Reproduce word for word the stretch of the entries that opens with the line containing "Screen dimensions: 1568x731" and closes with the line containing "Toggle lock icon on third 包丁藤四郎 row", including both of those lines.

Rows:
※ ※ ※

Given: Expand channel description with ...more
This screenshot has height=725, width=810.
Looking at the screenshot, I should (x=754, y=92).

※ ※ ※

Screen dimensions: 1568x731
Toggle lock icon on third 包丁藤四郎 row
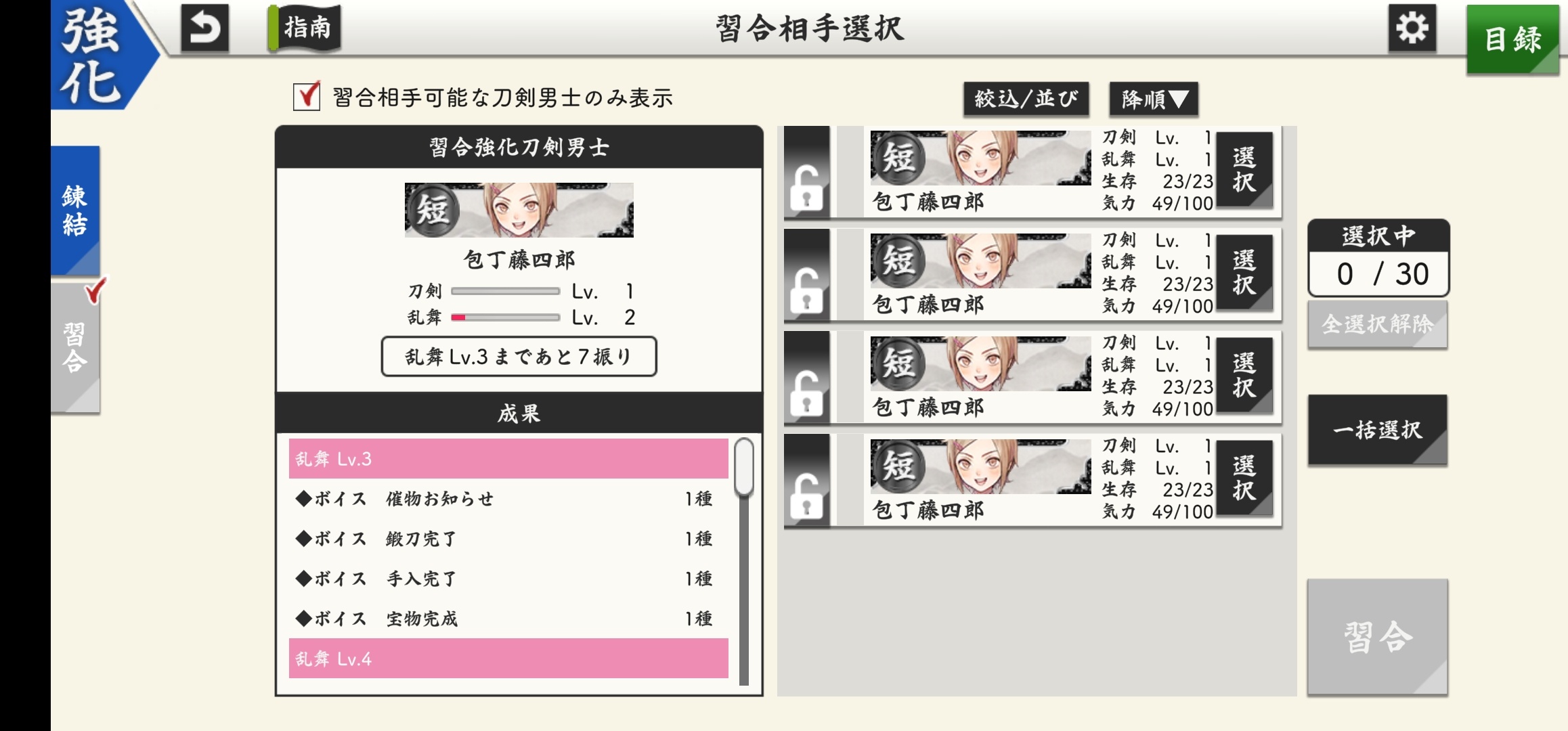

※ ※ ※

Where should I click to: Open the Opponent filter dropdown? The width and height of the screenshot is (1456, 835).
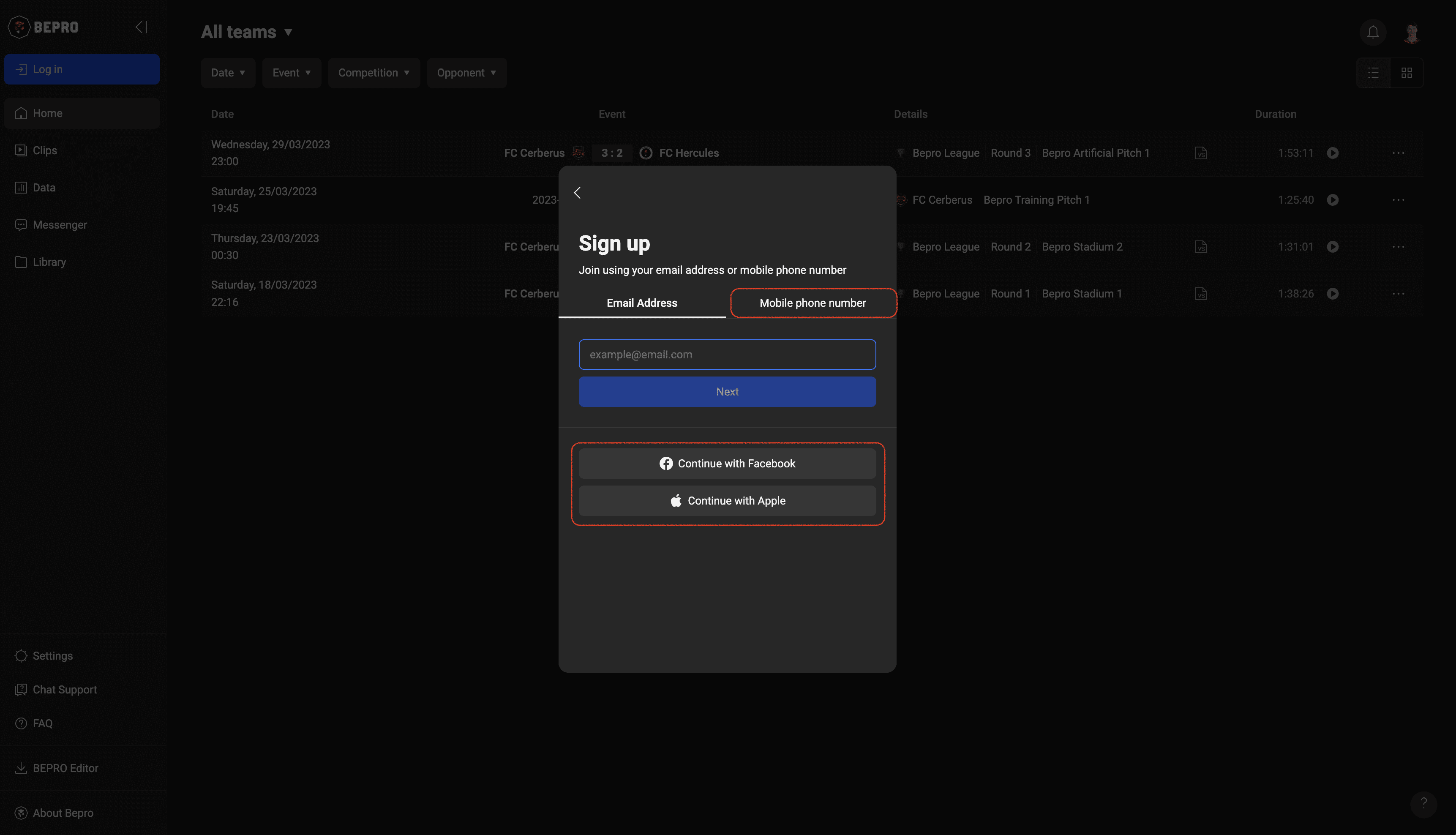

※ ※ ※

Worked answer:
Screen dimensions: 1568x731
Toggle lock icon on third 包丁藤四郎 row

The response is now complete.